THE TASK — Copy the records below word for word, from the line with "Given: Open the Capsule Collider help icon" through the line with "The height and width of the screenshot is (839, 1184).". Include both of those lines and nothing else.

Entries for locating words and elements:
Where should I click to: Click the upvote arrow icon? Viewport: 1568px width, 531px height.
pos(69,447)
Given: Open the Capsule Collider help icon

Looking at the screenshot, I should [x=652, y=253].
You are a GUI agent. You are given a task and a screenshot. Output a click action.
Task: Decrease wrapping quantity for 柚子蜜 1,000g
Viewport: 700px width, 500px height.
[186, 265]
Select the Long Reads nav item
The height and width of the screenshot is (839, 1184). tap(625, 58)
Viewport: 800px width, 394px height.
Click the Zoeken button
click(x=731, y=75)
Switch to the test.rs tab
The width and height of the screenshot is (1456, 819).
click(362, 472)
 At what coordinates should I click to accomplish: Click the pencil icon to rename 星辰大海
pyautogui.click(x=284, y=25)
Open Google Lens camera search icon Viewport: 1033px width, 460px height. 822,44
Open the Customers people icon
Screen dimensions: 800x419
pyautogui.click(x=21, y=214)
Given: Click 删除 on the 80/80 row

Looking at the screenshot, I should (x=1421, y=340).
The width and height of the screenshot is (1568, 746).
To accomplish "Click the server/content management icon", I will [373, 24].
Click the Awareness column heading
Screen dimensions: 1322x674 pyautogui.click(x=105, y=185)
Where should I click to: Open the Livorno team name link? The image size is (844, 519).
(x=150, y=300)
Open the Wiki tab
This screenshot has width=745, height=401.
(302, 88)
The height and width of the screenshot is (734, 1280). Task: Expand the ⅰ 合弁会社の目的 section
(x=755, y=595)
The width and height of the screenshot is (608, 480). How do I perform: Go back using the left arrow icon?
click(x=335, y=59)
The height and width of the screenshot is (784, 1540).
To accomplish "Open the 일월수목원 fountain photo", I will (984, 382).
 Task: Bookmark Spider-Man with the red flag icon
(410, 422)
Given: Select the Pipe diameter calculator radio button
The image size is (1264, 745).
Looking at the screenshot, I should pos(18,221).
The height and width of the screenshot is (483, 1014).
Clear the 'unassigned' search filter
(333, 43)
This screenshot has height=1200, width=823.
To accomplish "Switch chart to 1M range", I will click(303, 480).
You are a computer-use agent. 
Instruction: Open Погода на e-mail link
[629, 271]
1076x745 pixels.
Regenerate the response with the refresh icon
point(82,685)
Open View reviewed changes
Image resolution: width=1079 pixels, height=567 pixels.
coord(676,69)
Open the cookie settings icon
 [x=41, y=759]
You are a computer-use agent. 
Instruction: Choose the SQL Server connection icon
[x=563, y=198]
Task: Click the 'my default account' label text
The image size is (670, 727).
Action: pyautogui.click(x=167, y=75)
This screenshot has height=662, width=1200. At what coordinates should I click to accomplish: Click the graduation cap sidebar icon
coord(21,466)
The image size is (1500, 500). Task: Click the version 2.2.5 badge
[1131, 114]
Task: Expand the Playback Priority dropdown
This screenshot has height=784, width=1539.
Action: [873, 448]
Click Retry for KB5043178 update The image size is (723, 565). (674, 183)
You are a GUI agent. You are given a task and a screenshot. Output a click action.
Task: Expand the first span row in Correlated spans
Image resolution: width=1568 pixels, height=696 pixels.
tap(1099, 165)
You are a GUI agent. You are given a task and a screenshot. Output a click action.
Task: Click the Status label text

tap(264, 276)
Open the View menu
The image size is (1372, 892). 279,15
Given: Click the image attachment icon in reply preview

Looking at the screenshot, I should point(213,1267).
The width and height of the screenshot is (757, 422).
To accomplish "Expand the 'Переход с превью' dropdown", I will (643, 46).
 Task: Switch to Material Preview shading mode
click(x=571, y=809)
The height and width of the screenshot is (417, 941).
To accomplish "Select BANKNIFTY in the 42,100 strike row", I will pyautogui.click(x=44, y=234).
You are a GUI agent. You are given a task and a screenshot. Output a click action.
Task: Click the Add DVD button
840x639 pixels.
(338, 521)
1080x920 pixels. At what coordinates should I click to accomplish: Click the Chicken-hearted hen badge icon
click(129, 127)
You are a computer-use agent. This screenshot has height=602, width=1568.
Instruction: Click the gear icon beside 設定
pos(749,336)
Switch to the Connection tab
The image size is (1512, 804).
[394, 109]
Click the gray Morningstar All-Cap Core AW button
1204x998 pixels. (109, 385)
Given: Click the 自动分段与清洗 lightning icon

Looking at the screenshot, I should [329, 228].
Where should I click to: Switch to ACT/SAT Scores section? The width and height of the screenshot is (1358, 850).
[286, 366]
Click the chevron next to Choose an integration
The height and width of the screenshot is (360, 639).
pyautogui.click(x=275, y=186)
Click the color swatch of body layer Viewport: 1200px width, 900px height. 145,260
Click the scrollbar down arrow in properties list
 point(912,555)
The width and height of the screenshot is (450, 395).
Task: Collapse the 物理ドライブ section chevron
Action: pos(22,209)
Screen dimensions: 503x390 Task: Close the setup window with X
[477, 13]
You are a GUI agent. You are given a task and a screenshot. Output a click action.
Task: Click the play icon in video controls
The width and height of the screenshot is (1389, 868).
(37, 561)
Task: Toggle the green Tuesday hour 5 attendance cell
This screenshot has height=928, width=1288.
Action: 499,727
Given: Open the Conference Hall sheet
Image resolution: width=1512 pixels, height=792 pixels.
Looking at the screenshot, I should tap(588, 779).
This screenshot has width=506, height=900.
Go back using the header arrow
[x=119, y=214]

FINAL RESULT —
Given: Open the Capsule Collider help icon

Looking at the screenshot, I should [x=652, y=253].
You are a GUI agent. You are given a task and a screenshot. Output a click action.
Task: Decrease wrapping quantity for 柚子蜜 1,000g
Viewport: 700px width, 500px height.
[186, 265]
Select the Long Reads nav item
The height and width of the screenshot is (839, 1184). tap(625, 58)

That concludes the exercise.